In the particular case of HOUSE, it was established from the beginning of the series that: (1) in this particular fictional version of the world, House can get away with antisocial and ethically questionable behavior that in real life wouldn’t be acceptable, as long as his overall contribution to society in the form of saved lives remains consistent; (2) that House was a drug addict, but able to perform his job functions perfectly well in spite of that; and (3) that in this particular world, House is someone for whom I should root. So I accept those rules, and I enjoy the stories that utilize those rules (and others that the creators have devised since) to further the plot. I even have no problem with the recent decision by the writers to change #2 - that House’s drug problem is now impeding his ability to work effectively (although they’ve done a poor job of demonstrating that, IMO) - because the world’s rules can change, as long as there’s a reason why.
But here’s the thing: if you don’t explicitly show us that the rules in a certain area differ from the ones we have in the real world, we will assume that (for the most part), they don’t. When you then suddenly expect us to swallow something like the Tritter arc, a problem develops.

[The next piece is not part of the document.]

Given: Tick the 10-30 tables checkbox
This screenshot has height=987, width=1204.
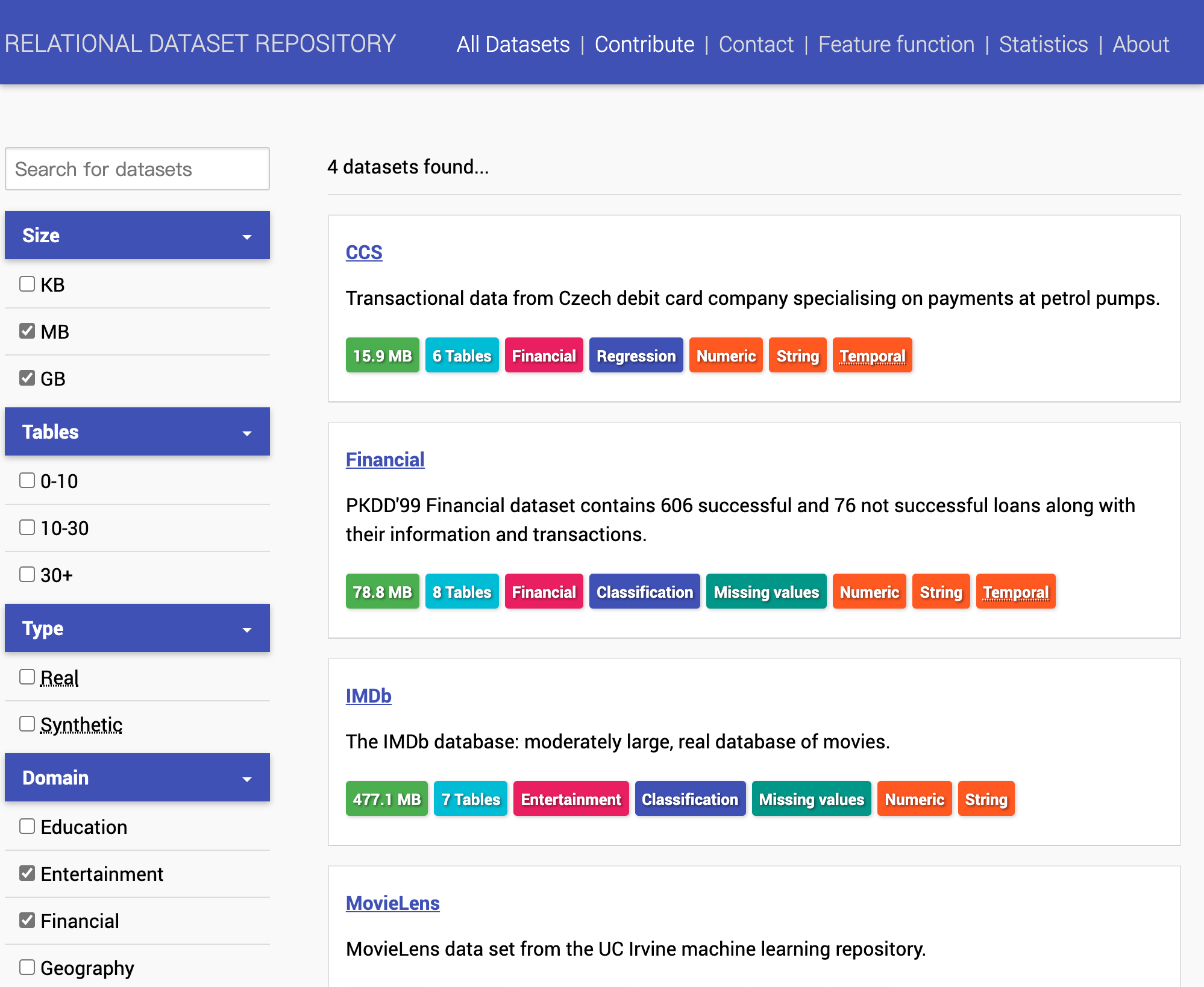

Because, OK, say I accept the new rules that the Tritter arc has suggested. So in the reality of HOUSE, there are no significant medical privacy laws. People live in what is essentially a police state, in which law enforcement has incredibly wide-ranging and arbitrary powers to seize assets, intimidate, threaten - and openly, not under-the-table. Hospital administrators have no political power, and an entire department of a major hospital can be closed with no one ever even noticing. Fine. I (hypothetically) accept that.
But where has that been for the last two years? If you’re going to put your characters in a police state that restrictive and authoritarian, it’s going to affect their lives every single day, not just in one instance. If you want that to be a part of your canon, fine, but now it’s a fundamentally different show. And I obviously don’t think they’re going there - that they’re going to set HOUSE in an alternate reality where the power of the police is far beyond anything in reality - and treat with how that would affect people moving forward. I think, instead, that they’re lazily ignoring the rules of their own universe, and will go back to them when they’ve finished this storyline.
To put it another way, if HOUSE resolved the Tritter arc by having memory-eating alien shrimp descend to Earth and feed on the brains of House, Wilson, Cuddy, Tritter, and the rest, thus eliminating any memory of the situation, it would most assuredly not be a boring show. But even if I was only “paying attention to the story,” I’d still find it inconsistent and jarring - as I do the present storyline.
Yeah, revenge I could understand but he shouldn’t try to act like he cares or has the right to be paternalistic toward House.
Yes, I thought he was being his usual mean self to her but then he ended up including himself in the "freak’ description.
To add to storyteller0910 fine post: we also know that in this world there are indeed such things as laws and lawsuits, and that the entire Tritter story arc started with Cuddy thinking that he would sure them. So we have a compelling reason to believe that they do indeed live within some reality of the legal system.